The company has a three-pronged philosophy: treat people with respect, focus on building long-term relationships, and always provide superior value.

(For more information about Fabick Cat, visit www.fabickcat.com.)

Ron and his father, Ron Belmas Sr., started the company in 1984. They launched the business because the elder Belmas could not sustain his dairy farm, and Ron wanted to get off the road. At the time, Ron was working as an electronics technician, constantly crisscrossing the country as he did troubleshooting work. They began logging with a chain saw and a cable skidder and an initial investment of $25,000, buying timber, harvesting the wood, and marketing their production. The company has been doing cut-to-length logging and has been fully mechanized since 2000.

Ron has been a member of the Michigan Association of Timbermen, which is a participant in the Sustainable Forestry Initiative®. MAT has a self-insuring workers compensation fund, which strives to keep insurance costs down with several strategies.

The last eight years have been good for Belmas Logging, and business is going well, Brad reported. “It’s a good time to be a logger. The mills eat wood.”

The company was not impacted significantly by the recession, he said, although the economic downturn did negatively affect other loggers who worked on private land. During that period Belmas Logging was working steadily for Plum Creek, with most of its production supplied to paper mills in the region.

Plum Creek Timber, headquartered in Seattle, is among the largest and most geographically diverse private landowners in the nation with more than 6 million acres of timberlands in forest ecosystems across the northern and southeastern U.S., according to the company’s website. Prudent management of land is a hallmark of the company’s long-term plan for returning a profit on investment. Plum Creek, which sets high expectations for its contract loggers, also operates wood product mills in the Northwest.

Business has been even better the past two years, Brad said, because mill prices have been high. At the same time, fuel prices have stayed low. “Perfect,” said Brad.

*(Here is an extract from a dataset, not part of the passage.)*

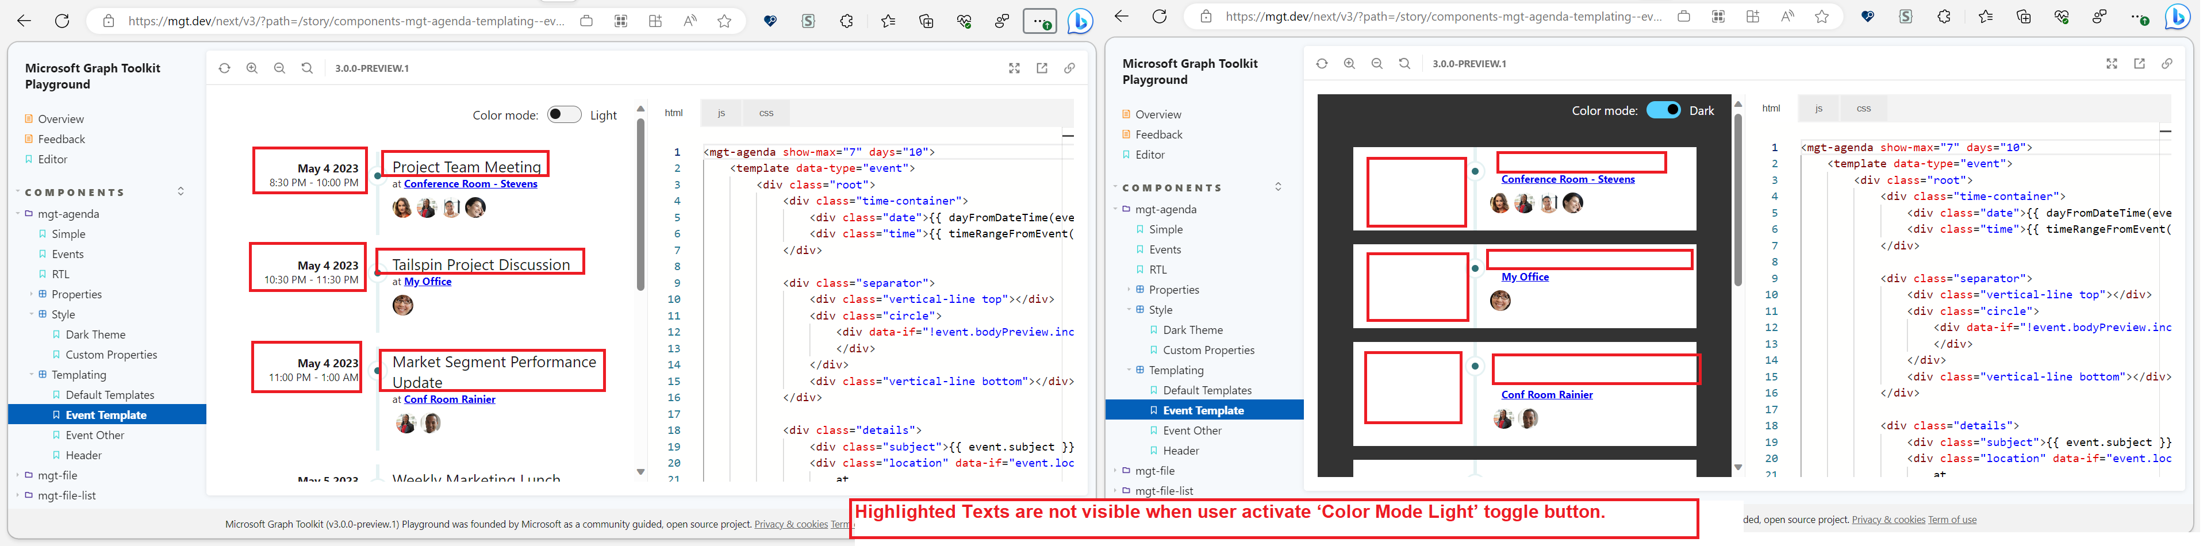Zoom out of the agenda preview canvas
Screen dimensions: 2203x546
[280, 68]
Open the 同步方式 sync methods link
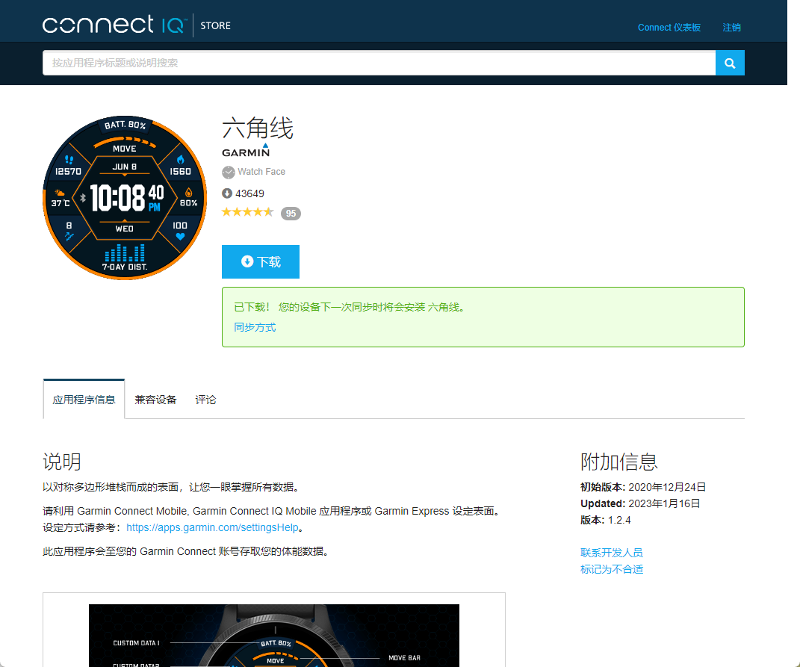The height and width of the screenshot is (667, 800). 255,327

Todd Gustafson, a forestry products specialist with Fabick Cat who works out of Marquette and covers the Upper Peninsula and Wisconsin, echoed Brad’s comments about the health of the forest products industry in the Great Lakes region. In talking to loggers, their business “couldn’t be better,” he said. “Everybody’s contracts are good.”

“The forestry division is doing very, very well for us,” said Todd. “We couldn’t be happier.”

Most logging in the region is cut-to-length, he acknowledged. “Our big seller,” he said, is the Cat 501HD track harvester with PF48 harvester attachment, both manufactured by Caterpillar in Wisconsin.

The Cat 501HD track harvester, a zero tail swing machine, is powered by a 163 hp C6.6 engine with ACERT™ technology for exceptional power and fuel efficiency; the engine generates more torque in the lower rpm ranges for greater power, maintaining higher hydraulic flow under load for faster processing. The forward-mounted cab and rear engine placement give the operator excellent visibility over the entire harvest area. The Cat 501HD is easy to maneuver in select cut operations and well balanced for stability in final felling applications.

The Cat PF48 is a fixed double-grip harvester attachment for complete control in felling and processing. The operator has the ability to cut and position trees during select thinning of hardwoods, the focal application for the PF-48, without damaging the residual stand. The one-of-a-kind four roller design has proven itself in tough hardwood applications for felling, delimbing, and bucking.

Belmas Logging recently was cutting timber that ranges from 4-25 inches in diameter, although the average size is about 10 inches, he said. About 75 percent of the timber would be harvested and processed for pulp wood, and the rest for saw logs.

Conditions are better during the winter for logging on the Upper Peninsula, noted Brad. “Winter’s the best time,” when the ground is frozen. April typically is a tough month to work because of the spring thaw, which usually results in some down time.

Brad enjoys hunting, fishing, and snowmobiling with friends in his free time.